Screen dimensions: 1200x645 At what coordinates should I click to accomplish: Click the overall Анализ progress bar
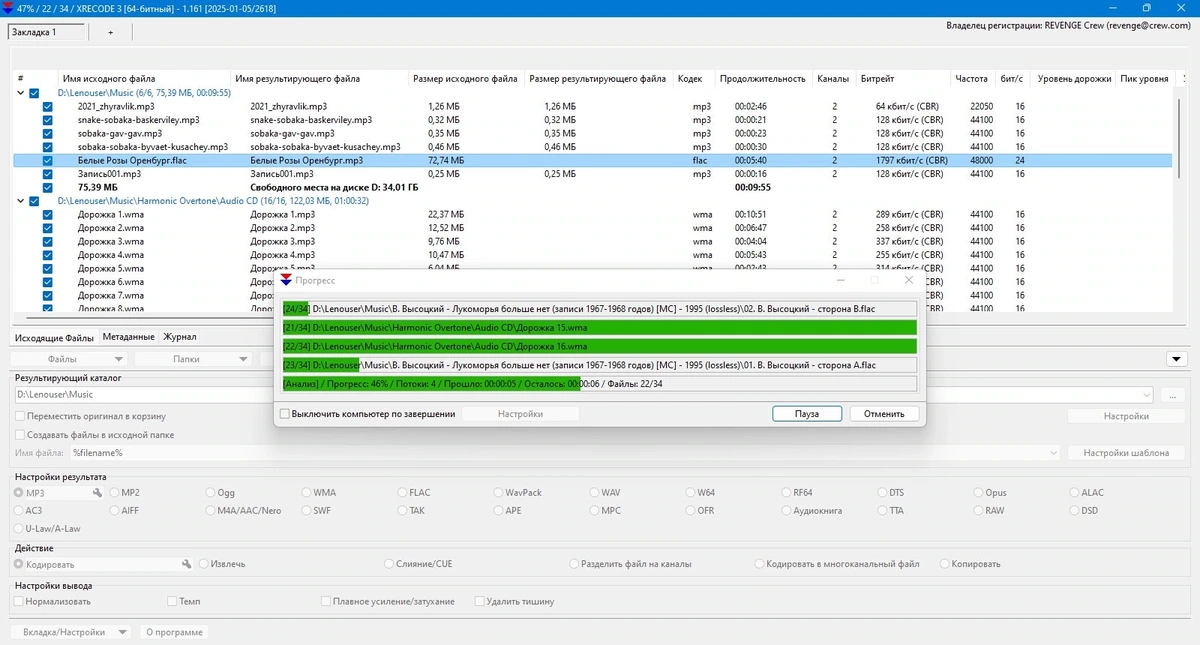coord(599,384)
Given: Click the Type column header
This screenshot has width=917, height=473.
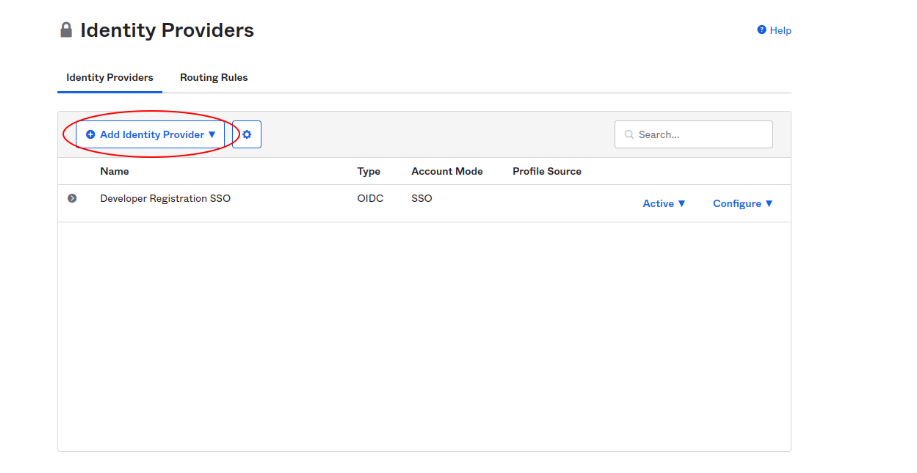Looking at the screenshot, I should pos(369,172).
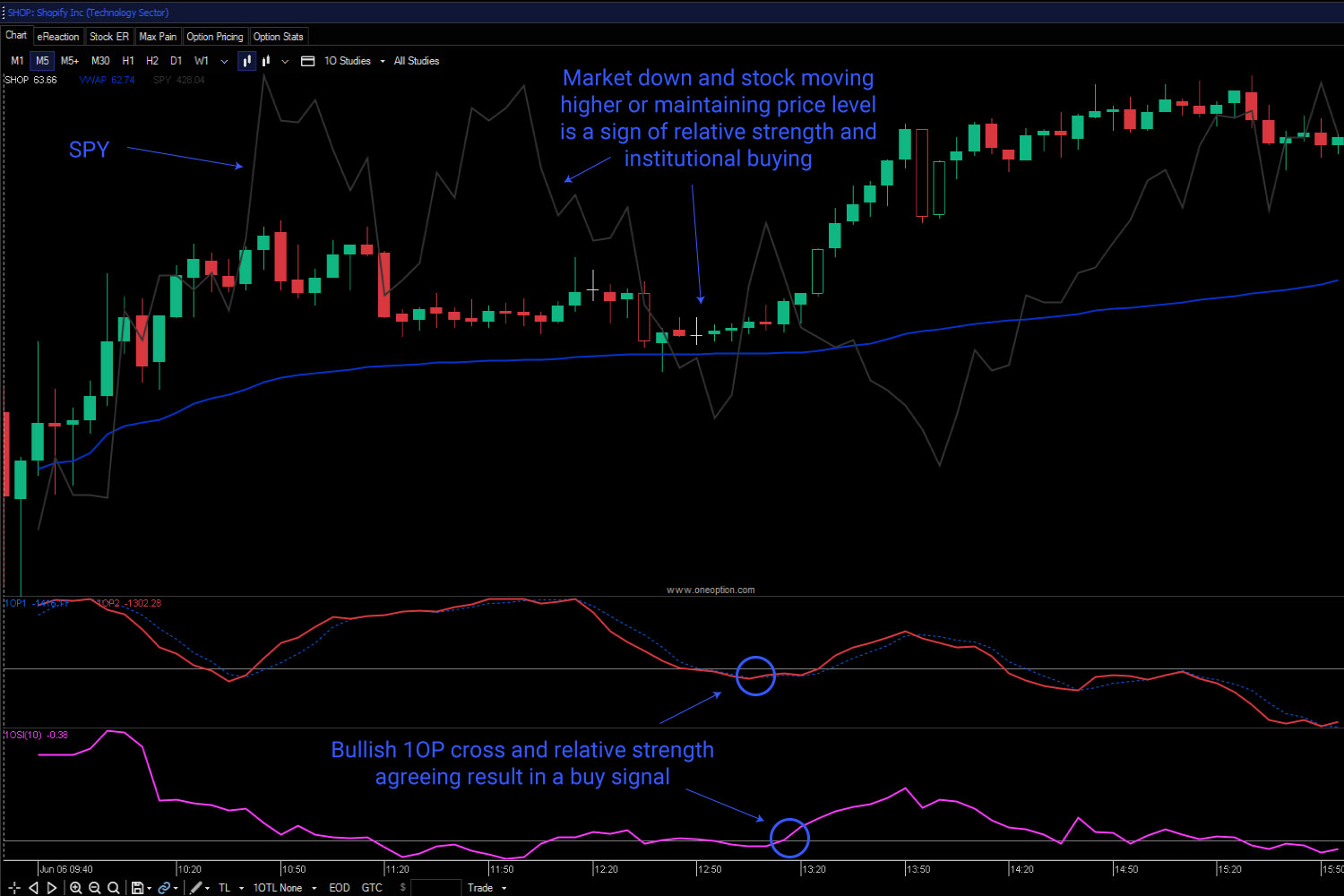The width and height of the screenshot is (1344, 896).
Task: Click the zoom in magnifier icon
Action: (76, 887)
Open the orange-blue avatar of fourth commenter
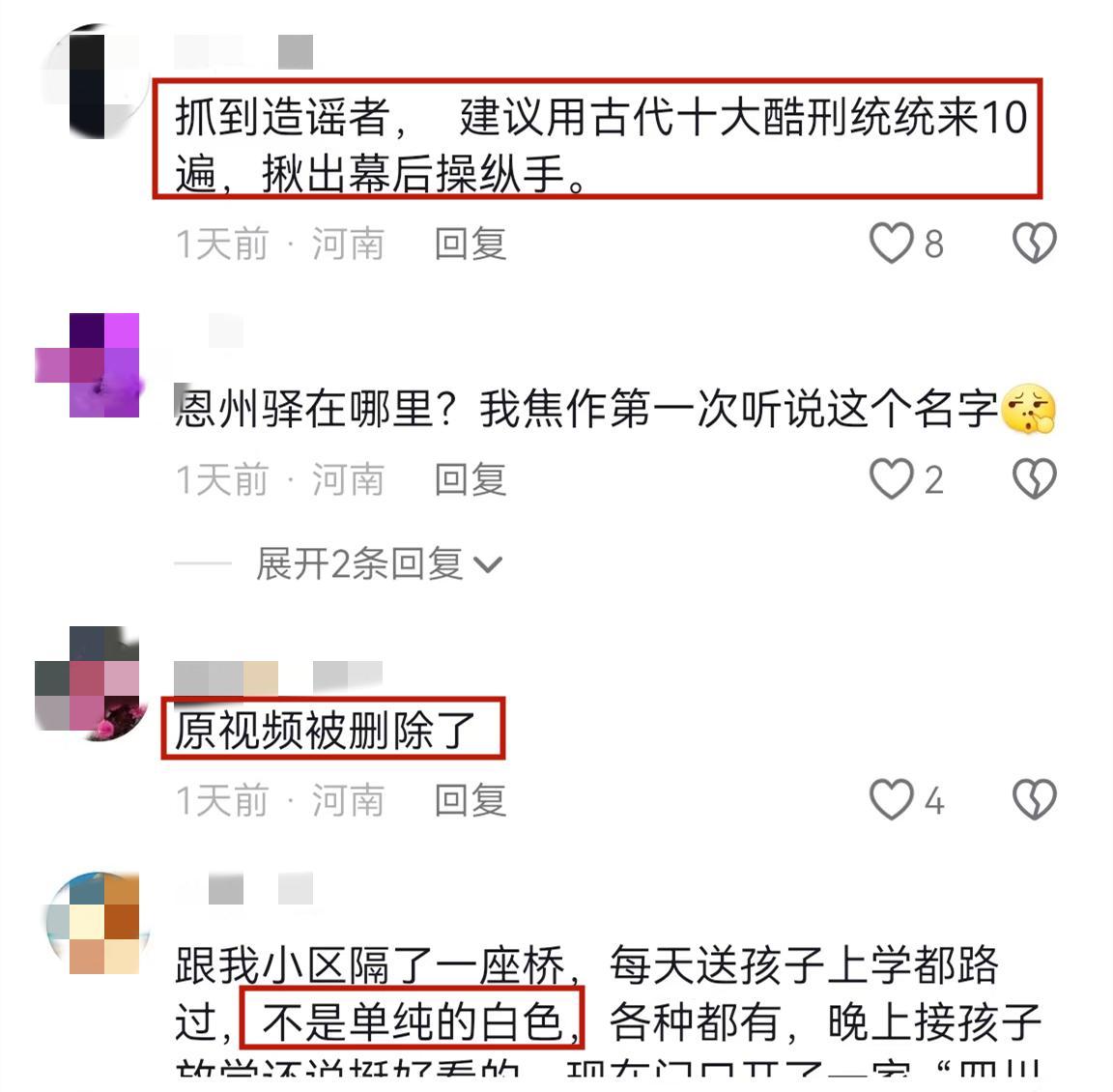Image resolution: width=1113 pixels, height=1092 pixels. point(96,923)
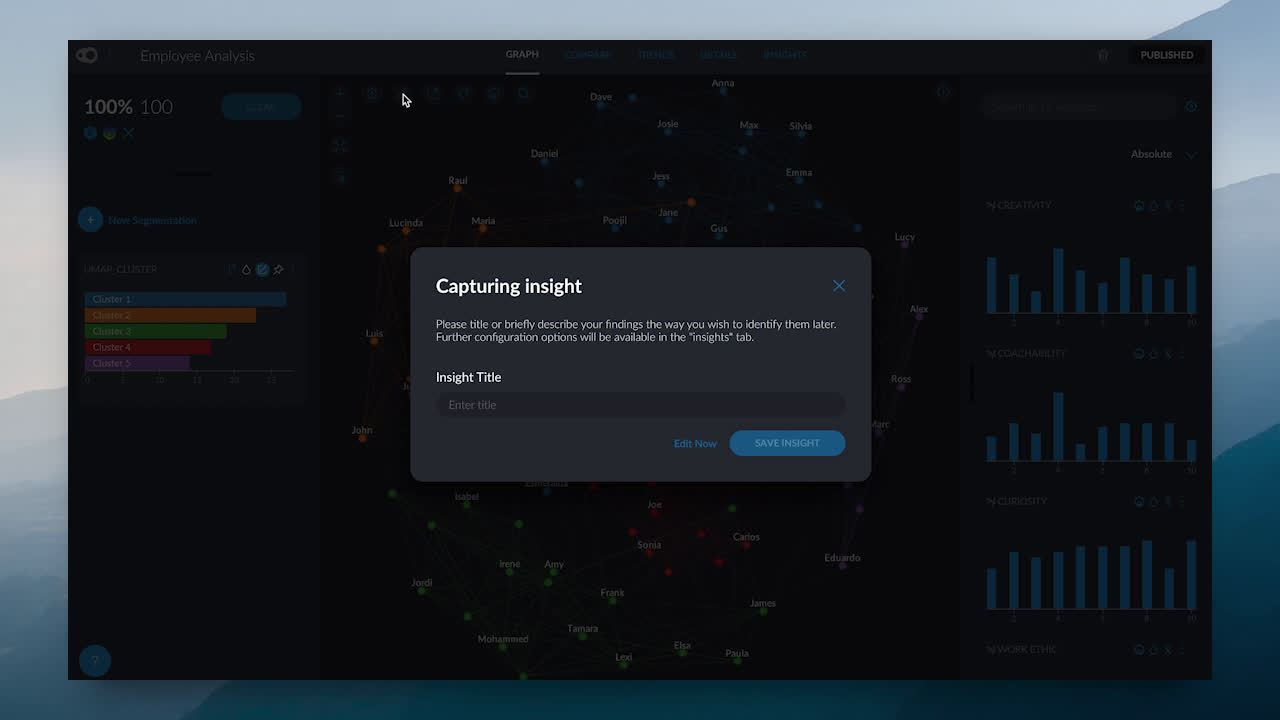This screenshot has height=720, width=1280.
Task: Click the Edit Now link in the dialog
Action: coord(695,443)
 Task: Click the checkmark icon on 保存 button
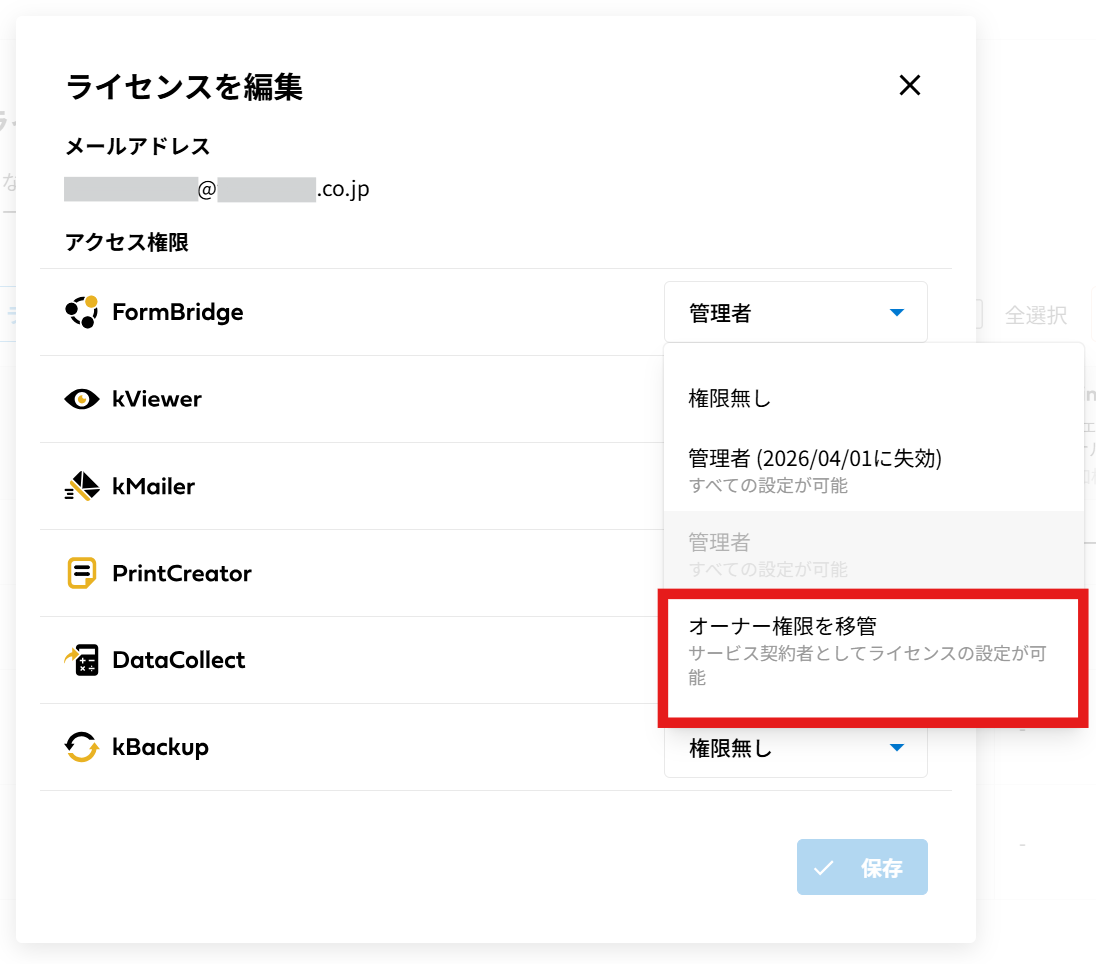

------------------------------------------------------------------------

**What to work on**
Exactly those lines that run from the line holding "This screenshot has width=917, height=473." to the end of the listing above, both included, are to be reproduced, with pictures left out.

**Written reply**
This screenshot has width=917, height=473.
Looking at the screenshot, I should pos(369,172).
The width and height of the screenshot is (1344, 896).
Task: Click the zoom in magnifier icon
Action: (76, 887)
Open the orange-blue avatar of fourth commenter
Image resolution: width=1113 pixels, height=1092 pixels. point(96,923)
This screenshot has height=720, width=1280.
Task: Click the Edit Now link in the dialog
Action: coord(695,443)
 Task: Click the checkmark icon on 保存 button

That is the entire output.